There are so many moments in this movie that make you laugh or cry, or want to cheer, or jeer, that it is truly unfair to single out too many of them, and spoil the movie. One scene however which needs to be mentioned is where Miss Hilly tells her maid that she cannot loan her $75 so both her children can go to college, because ‘the Bible says’ that those who are able and can work should provide for themselves, and not look to charity! Never mind what terrible exegesis this is of the Thessalonian discussions on working and eating, the whole notion that it could be Christian to refuse to help ‘the Help’ when they had helped you for years making only a pittance, is—– grotesque, as a representation of the Bible or Christianity. At the other end of the spectrum are the moments when Abileen says to the little girl she is raising that she must remember that ‘You is kind, you is good, you is important’, something she did not hear from her birth mother, to be sure. Its a sad world when only the Help are the real Christians teaching real Christian values to little white girls and boys in the old South.

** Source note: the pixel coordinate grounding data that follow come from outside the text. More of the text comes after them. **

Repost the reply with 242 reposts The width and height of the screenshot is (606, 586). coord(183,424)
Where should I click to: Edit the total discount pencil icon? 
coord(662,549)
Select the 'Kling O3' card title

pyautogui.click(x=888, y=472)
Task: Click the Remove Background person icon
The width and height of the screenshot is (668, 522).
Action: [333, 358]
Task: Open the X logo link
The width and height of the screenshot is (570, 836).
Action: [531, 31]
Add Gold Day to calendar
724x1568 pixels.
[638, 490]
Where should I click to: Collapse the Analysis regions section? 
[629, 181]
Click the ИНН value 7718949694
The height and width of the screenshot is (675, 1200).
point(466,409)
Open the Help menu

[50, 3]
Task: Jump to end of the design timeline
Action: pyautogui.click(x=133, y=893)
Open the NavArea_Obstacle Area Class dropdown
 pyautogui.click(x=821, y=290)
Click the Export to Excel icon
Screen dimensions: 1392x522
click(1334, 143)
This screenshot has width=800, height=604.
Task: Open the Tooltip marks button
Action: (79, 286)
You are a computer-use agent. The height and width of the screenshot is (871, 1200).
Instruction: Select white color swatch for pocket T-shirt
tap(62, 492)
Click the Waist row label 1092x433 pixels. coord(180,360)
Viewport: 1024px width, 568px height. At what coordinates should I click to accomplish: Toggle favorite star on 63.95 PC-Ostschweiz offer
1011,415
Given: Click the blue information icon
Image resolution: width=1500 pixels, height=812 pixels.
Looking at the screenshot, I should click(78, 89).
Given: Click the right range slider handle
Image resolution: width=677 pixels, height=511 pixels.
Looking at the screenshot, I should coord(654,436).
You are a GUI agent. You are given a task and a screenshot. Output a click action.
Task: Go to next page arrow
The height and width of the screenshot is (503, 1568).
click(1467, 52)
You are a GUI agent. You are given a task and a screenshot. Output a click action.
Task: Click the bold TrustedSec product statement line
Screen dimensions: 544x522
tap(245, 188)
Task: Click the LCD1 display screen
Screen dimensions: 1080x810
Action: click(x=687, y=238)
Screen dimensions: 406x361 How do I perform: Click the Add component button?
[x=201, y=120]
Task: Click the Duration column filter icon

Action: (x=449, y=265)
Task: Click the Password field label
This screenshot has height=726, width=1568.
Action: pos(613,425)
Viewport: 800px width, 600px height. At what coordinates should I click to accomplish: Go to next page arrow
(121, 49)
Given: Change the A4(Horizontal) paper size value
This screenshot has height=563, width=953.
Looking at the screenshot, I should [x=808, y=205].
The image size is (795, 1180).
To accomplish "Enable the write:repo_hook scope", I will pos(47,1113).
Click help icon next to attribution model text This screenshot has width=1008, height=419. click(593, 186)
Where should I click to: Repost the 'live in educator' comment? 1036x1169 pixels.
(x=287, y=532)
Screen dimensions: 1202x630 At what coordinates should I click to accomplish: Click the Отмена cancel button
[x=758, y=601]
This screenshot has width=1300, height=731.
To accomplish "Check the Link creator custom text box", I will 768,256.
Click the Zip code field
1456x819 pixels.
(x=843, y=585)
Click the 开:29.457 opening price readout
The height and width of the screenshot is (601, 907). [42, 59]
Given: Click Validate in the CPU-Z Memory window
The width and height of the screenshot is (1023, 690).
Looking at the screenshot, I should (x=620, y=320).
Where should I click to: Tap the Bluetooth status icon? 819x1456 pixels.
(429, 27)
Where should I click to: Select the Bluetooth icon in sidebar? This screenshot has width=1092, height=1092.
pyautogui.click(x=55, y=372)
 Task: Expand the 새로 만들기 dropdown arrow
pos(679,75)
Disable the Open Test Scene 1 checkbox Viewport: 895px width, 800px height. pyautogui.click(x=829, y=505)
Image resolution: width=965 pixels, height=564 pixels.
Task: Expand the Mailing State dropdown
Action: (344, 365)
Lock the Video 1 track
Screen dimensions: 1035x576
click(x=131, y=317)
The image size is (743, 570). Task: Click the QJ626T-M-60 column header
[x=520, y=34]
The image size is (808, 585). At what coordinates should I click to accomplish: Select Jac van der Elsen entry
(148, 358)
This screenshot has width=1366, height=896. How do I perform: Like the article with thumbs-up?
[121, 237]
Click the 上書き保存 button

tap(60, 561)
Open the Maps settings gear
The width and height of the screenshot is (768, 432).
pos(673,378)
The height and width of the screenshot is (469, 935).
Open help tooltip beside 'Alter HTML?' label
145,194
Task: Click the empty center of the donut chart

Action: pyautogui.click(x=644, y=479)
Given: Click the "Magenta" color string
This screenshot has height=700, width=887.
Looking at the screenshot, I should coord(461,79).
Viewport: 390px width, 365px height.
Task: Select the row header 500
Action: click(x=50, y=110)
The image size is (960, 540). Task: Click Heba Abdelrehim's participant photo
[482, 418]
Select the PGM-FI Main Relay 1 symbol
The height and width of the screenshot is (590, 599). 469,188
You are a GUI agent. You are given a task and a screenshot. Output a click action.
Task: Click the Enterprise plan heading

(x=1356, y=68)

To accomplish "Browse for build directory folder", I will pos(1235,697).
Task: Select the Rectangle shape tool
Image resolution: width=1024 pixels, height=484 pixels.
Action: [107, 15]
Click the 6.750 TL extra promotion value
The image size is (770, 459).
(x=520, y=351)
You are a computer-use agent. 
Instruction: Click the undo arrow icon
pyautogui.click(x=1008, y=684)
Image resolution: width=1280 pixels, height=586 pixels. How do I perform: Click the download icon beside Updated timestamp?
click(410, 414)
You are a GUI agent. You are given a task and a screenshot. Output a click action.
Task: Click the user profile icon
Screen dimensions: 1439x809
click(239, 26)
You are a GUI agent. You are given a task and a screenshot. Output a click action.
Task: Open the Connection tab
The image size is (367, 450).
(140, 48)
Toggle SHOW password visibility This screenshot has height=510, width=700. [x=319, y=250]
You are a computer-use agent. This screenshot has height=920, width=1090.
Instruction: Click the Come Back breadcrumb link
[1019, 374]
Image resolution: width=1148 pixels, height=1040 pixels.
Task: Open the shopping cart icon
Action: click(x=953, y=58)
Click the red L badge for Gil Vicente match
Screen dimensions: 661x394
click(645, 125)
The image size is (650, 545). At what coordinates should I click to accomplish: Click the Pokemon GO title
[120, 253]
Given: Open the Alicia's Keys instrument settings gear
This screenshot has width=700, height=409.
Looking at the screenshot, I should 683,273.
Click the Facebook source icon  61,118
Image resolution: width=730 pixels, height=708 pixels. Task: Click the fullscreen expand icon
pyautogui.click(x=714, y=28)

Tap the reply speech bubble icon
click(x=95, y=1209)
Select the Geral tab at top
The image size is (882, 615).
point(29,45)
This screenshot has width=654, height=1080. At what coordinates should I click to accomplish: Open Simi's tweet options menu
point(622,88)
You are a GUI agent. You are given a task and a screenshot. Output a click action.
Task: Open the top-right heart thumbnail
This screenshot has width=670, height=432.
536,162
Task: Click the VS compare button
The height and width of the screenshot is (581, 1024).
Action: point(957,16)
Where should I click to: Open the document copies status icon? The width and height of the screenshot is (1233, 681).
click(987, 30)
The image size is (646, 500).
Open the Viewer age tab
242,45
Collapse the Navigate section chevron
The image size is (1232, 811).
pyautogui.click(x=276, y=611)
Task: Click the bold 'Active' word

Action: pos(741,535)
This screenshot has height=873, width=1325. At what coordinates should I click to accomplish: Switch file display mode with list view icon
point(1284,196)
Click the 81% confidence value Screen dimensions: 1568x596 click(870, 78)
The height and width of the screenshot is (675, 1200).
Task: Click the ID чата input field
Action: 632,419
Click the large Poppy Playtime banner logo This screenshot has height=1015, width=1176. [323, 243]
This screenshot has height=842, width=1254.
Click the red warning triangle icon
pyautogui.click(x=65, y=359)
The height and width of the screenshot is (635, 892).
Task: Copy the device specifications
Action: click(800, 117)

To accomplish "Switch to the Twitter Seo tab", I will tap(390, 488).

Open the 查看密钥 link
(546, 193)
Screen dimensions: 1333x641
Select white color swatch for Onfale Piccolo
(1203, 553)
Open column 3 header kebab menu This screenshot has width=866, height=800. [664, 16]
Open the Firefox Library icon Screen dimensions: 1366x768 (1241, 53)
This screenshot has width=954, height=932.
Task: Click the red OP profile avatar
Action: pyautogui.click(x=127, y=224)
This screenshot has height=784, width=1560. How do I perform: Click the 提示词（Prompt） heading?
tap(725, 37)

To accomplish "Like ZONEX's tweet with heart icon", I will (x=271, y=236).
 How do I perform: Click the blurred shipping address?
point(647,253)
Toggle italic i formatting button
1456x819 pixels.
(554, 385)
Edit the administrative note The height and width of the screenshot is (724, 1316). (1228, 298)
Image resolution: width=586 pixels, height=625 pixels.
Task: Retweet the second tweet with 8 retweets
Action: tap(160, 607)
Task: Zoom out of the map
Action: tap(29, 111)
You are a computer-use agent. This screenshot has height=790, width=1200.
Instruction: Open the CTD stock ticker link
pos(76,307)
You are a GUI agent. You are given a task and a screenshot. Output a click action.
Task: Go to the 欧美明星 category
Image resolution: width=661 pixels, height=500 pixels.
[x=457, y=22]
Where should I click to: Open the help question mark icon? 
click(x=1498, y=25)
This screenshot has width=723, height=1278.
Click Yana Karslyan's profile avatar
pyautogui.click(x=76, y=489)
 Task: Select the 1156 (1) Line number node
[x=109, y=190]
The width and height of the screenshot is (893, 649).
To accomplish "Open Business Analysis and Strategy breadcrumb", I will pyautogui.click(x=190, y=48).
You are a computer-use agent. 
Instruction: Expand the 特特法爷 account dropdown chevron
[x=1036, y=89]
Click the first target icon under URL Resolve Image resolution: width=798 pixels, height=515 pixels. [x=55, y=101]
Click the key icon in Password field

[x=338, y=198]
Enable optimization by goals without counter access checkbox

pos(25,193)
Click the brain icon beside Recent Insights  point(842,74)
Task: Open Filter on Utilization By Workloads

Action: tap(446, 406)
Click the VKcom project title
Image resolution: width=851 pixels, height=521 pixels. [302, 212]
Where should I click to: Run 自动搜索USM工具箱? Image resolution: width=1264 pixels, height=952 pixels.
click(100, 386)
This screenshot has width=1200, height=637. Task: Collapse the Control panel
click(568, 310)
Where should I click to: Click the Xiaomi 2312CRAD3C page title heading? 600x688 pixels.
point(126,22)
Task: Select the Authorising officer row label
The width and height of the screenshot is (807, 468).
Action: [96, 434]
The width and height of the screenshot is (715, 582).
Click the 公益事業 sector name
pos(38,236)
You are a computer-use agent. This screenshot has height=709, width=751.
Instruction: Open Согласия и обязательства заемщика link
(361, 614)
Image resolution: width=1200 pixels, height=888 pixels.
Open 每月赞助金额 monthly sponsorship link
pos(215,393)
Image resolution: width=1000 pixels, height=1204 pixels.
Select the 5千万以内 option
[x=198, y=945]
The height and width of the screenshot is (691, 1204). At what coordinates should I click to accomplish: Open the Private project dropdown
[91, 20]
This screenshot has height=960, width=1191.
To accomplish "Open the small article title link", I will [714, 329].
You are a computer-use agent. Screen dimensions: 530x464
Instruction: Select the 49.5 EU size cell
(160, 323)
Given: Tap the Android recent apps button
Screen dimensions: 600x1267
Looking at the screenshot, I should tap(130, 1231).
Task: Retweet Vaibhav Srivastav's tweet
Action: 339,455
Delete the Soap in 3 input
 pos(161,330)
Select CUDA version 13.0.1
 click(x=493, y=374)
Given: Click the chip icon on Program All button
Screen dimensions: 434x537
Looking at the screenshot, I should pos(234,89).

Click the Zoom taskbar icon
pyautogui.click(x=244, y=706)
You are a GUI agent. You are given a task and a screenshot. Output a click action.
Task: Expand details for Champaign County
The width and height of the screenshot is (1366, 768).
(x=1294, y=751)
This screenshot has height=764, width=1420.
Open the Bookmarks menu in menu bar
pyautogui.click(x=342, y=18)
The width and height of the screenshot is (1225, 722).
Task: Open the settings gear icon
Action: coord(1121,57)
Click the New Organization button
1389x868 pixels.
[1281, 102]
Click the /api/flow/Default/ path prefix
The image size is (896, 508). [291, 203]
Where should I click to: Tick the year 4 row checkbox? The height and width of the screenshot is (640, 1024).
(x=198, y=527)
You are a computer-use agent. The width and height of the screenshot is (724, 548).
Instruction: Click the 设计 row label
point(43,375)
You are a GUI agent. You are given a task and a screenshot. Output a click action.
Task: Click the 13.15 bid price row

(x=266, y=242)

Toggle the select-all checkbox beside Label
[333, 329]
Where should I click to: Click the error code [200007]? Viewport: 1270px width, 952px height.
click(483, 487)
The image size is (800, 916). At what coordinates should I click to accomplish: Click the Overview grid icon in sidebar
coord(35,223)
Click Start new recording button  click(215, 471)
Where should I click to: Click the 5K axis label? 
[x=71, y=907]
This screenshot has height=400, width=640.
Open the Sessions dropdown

This movie is rich in ethos— you can smell the fried chicken cookie in the Crisco, and those chocolate pies— I’ll leave the surprise about one of them for you to discover in the movie. You can feel the humidity, smell the perfume, and the hair spray, and taste the ice cold Cokes, and oh yes, feel the fear and prejudice and pride just oozing out of people’s pores. And if you don’t come away with the sense of the tragic, the pathos of the situation, you are a cold-hearted person. I found myself crying at various points in the movie. My granny would have called this a four hankie movie. But there is also joy and courage and love in this movie as well. Here is a movie you can and should take the whole family to— whether you are Southerners or not. And then ask yourself—- who am I in this movie? Where do I see myself, and in whom? You may be surprised at your own answers. If the function of a good drama is to raise important questions, and move you to search for answers, this movie does that in spades. Keep writing Ms. Skeeter, you have a right to be proud of sketching these ‘profiles in courage’.